▶ **Extracted text**:
------------------------------------
Many menopausal women cite vaginal dryness and low libido as a common symptom. As the age in which you go through the menopause can vary greatly, this can undoubtedly affect women in very different ways. The key thing to remember if you are experiencing this is not to be embarrassed about it, as a symptom, it affects women outside of the menopause also, so your GP will be well versed in advising you about this.

There are some fantastic remedies available that will help with dryness but also with libido, which is often linked to feeling anxious and stressed. This guide will walk through all of the options out there and explore why women go through these changes in particular during the menopause:

  • Key symptoms that you may experience
  • Exploring why sex drive is impacted during the menopause
  • Tips, tricks and advice around how to ensure you’re fully equipping yourself to deal with these symptoms in the best way possible

     

    What are the primary symptoms associated with vaginal dryness and low libido?

    • Vaginal dryness can occur throughout the menopause, and for some women they experience dryness specifically when having sex
    • Discomfort, irritation and a burning sensation 
    • Some women experience UTIs (urinary tract infections) often
    • Many find getting aroused before sex very difficult, as well as reaching orgasm
    • Some women cite the surface of the vagina looking pale and thin
    • Having sex can be very painful, with some women also experiencing light bleeding
    • Feeling low and anxious as a result of all of the above

     

    Why has my sex drive decreased so much?
------------------------------------
▶ **What to do**:
**a.** Condense the menopause guide's paragraph beginning "Many menopausal women cite" into a short bulleted list that keeps its main facts.
**b.** Extend the menopause guide from its last heading, "Why has my sex drive decreased so much?", with the section that would answer it.
The material that comes next has no connection to the menopause guide.

▶ **Supplied information**:
------------------------------------
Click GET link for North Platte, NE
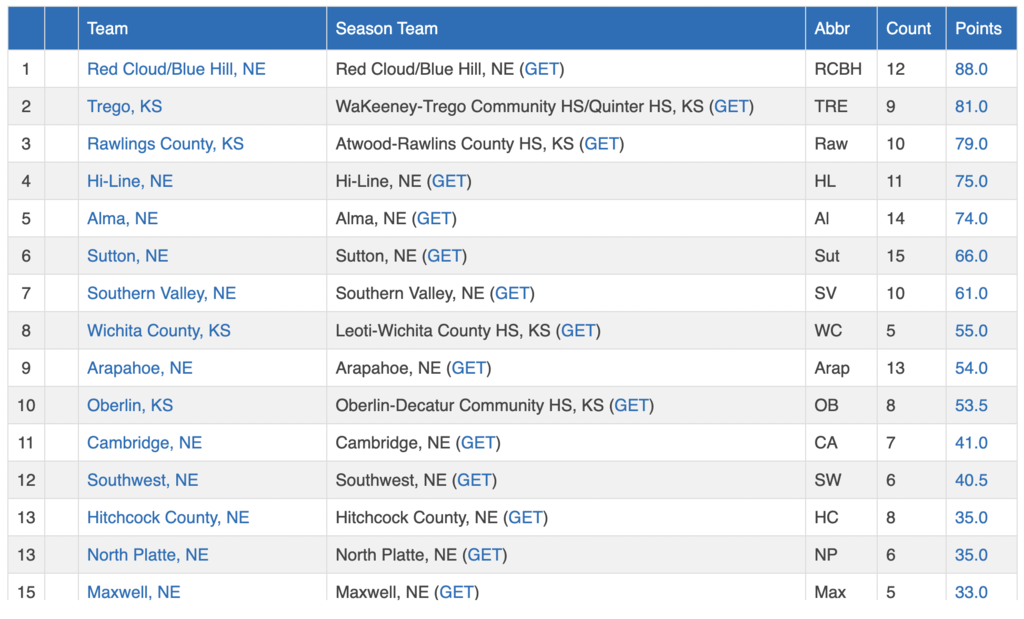[x=484, y=555]
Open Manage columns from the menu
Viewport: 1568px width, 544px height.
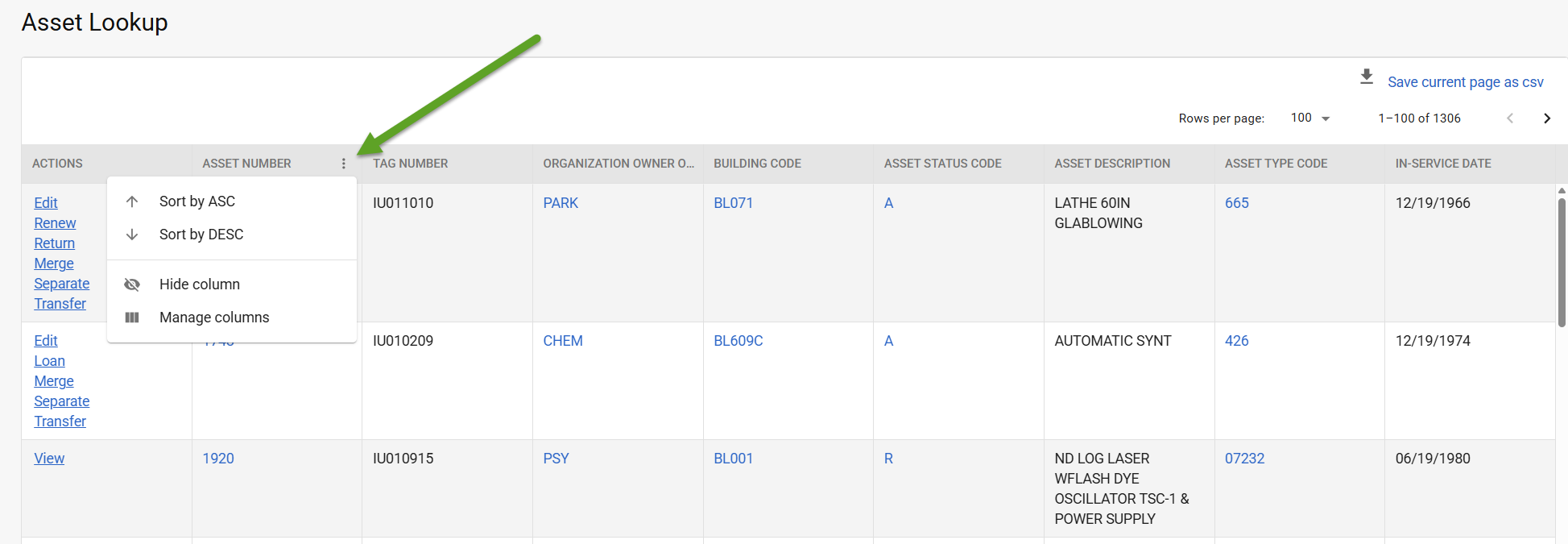(214, 317)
------------------------------------
▶ **Answer section**:
**a.**
- Vaginal dryness and low libido are common symptoms among menopausal women.
- The age at which menopause happens varies greatly, so these symptoms can affect women in very different ways.
- There is no need to feel embarrassed. These symptoms also affect women outside the menopause.
- GPs are well versed in giving advice on them.

**b.**
    • One of the key reasons as to why sex drive decreases when women are going through the menopause is the decrease in oestrogen. As there is a decrease in blood circulation to your sexual organs, this will make you less sensitive to touch. Thinning of the vaginal walls and dryness also make having sex very painful, which psychologically can make you less open to the idea of intercourse.
    • As well as lower levels of oestrogen, the body also experiences a decrease in testosterone, which is the hormone responsible for getting you “in the mood”. Because of this, it’s much harder for you to get excited about having sex, as well as reach an orgasm. 
    • During Perimenopause, which is the period of time leading to the end of your monthly cycle, all three sex hormones (oestrogen, progesterone and testosterone) are all rapidly decreasing, which undoubtedly has an overall impact on your sex drive.

     

    What can I do to combat vaginal dryness and low libido? 

    • One of the most effective ways to combat vaginal dryness and low libido is to keep having sex! It’s really important to not shy away from it and by having sex, you’re encouraging your body continue as normal. There are a wealth of different products and tips out there to help with this.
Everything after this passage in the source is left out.